Prevalence and determinants of use of potentially inappropriate medications in elderly inpatients: A prospective study in a tertiary healthcare setting




To determine the prevalence and predictors of potentially inappropriate medications (PIM) prescribing in elderly inpatients using the modified American Geriatrics Society (AGS) updated Beers criteria 2012 and comparing it with the Beers criteria 2003.

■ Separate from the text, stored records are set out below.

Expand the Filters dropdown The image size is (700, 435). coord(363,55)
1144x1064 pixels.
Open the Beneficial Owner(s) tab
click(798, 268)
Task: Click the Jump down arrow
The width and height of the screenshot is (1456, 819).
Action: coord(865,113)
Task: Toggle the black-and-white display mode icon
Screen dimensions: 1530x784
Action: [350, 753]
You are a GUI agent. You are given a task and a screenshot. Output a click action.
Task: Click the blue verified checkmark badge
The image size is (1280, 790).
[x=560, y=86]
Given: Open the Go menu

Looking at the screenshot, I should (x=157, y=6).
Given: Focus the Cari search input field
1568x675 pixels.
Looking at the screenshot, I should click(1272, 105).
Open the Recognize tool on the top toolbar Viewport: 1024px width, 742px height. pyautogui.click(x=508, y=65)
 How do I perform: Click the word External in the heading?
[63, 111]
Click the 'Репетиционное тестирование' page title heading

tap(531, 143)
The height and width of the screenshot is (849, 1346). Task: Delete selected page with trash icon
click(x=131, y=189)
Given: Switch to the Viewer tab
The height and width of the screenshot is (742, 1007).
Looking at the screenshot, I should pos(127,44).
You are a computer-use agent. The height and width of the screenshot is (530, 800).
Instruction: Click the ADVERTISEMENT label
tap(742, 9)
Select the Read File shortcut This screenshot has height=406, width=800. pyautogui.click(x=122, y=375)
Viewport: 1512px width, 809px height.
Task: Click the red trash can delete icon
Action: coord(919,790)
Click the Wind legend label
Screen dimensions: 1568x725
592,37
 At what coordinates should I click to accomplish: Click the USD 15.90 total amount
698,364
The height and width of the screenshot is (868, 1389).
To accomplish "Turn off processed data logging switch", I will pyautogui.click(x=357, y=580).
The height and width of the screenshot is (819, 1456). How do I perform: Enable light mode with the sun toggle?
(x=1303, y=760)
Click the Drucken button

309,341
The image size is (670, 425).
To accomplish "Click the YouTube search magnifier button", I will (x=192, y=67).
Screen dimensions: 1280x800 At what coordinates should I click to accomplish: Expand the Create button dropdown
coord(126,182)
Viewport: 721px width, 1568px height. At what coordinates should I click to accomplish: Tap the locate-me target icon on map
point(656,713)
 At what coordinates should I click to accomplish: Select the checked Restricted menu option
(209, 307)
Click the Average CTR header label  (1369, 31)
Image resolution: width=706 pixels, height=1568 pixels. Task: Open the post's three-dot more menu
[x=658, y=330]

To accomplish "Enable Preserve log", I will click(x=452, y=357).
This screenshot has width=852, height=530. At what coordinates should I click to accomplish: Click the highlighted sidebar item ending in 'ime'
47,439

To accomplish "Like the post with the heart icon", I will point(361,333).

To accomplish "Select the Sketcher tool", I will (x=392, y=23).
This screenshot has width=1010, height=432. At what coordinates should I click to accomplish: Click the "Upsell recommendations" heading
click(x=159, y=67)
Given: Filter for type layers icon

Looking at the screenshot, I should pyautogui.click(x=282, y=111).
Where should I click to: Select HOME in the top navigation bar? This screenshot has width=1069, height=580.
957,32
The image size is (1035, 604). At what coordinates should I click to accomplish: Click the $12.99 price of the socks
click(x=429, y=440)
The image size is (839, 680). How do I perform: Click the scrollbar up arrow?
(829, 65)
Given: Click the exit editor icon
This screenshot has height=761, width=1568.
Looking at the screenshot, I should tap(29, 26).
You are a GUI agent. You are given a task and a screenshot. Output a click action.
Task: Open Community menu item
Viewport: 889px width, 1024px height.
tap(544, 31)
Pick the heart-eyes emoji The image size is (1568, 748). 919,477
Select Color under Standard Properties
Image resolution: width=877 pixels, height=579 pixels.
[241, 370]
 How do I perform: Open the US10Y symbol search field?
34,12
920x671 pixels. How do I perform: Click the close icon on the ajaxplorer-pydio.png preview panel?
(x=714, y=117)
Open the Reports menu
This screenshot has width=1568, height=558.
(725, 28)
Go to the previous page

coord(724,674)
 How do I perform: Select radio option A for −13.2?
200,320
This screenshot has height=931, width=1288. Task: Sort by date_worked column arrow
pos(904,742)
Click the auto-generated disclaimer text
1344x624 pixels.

The prospective observational study was carried out between September 2011 and May 2012 at a public teaching hospital. Elderly inpatients aged ≥60 years were included. Multivariate logistic regression analysis was used to determine the predictors of PIM prescribing.


The results were based on data of 502 patients; more than half (60%) were males and 66% were aged between 60–69 years with a mean (standard deviation [SD]) of 68 (7) years. Mean (SD) number of diagnoses and medications were three (1) and nine (4), respectively. A total of 81 (16%) patients were prescribed with at least ≥1 PIM according to modified AGS updated Beers criteria 2012, compared with 11% according to Beers criteria 2003. On multivariate regression, important predictors for PIM prescribing were found to be age ≥80 years (odds ratio [OR] 2.46, 95% confidence interval (CI) 1.27–3.12; P = 0.03), male sex (OR 1.35, 95% CI 1.06–1.84; P = 0.03), more than three diagnoses (OR 2.47, 95% CI 1.59–3.39; P = 0.04), ≥6 medications prescribed (OR 1.16, 95% CI 1.02–1.35; P = 0.03) and ≥10 days of hospital stay (OR 1.59, 95% CI 1.09–2.31; P = 0.02).


The results show that PIM prescribing is common among hospitalized elderly Indian patients. It is feasible to reduce this practice through the provision of appropriate unbiased information to healthcare professionals. Geriatr Gerontol Int 2014; 14: 251–258.